◆ ABOUT THIS TASK: Look through the records and copy each line with the string "computer" in it.

◆ DATASET:

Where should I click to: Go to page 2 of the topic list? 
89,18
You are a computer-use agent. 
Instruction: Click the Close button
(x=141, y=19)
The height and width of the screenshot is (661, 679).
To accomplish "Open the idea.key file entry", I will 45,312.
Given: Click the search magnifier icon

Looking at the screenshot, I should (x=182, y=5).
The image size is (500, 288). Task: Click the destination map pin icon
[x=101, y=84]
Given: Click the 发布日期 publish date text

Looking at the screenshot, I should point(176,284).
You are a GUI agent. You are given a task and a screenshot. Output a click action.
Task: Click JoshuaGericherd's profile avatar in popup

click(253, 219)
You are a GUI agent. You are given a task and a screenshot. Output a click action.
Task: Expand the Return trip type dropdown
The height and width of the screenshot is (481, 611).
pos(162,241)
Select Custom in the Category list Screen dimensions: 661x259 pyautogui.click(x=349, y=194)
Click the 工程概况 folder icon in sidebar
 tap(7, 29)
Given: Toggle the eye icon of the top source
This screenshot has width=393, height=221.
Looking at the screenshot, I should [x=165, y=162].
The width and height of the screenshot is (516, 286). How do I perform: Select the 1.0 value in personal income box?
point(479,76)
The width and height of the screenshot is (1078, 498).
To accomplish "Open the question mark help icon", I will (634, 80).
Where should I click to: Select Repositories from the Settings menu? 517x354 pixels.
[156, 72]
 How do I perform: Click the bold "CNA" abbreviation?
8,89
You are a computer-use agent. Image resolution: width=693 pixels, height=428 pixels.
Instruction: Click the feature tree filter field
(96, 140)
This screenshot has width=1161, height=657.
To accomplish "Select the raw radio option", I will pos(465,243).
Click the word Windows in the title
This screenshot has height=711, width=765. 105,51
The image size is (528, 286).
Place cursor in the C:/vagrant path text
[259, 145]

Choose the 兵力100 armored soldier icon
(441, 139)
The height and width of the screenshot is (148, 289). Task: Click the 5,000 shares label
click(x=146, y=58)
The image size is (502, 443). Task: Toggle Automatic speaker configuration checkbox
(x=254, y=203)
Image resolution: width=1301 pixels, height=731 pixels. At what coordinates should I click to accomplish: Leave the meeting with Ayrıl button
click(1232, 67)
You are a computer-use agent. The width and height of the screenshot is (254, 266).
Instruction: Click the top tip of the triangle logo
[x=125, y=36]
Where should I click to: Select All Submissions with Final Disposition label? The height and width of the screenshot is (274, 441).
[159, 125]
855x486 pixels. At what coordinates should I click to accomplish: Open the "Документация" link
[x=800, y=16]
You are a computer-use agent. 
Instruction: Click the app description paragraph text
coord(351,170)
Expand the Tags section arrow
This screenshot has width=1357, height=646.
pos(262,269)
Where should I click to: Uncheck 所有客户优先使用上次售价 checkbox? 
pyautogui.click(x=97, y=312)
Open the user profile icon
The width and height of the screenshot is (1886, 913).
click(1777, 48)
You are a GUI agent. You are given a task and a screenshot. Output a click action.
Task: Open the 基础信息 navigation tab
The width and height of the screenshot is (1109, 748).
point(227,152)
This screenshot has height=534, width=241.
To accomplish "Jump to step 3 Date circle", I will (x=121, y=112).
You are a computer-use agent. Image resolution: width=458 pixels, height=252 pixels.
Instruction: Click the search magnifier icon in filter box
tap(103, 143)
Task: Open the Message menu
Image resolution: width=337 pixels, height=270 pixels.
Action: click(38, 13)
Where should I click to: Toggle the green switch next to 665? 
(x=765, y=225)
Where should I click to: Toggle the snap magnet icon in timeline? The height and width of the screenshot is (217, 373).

◆ EXERCISE OUTPUT:
You are a computer-use agent. 
You are a computer-use agent. Image resolution: width=693 pixels, height=428 pixels.
You are a computer-use agent. The width and height of the screenshot is (254, 266).
You are a computer-use agent. 
You are a computer-use agent. Image resolution: width=458 pixels, height=252 pixels.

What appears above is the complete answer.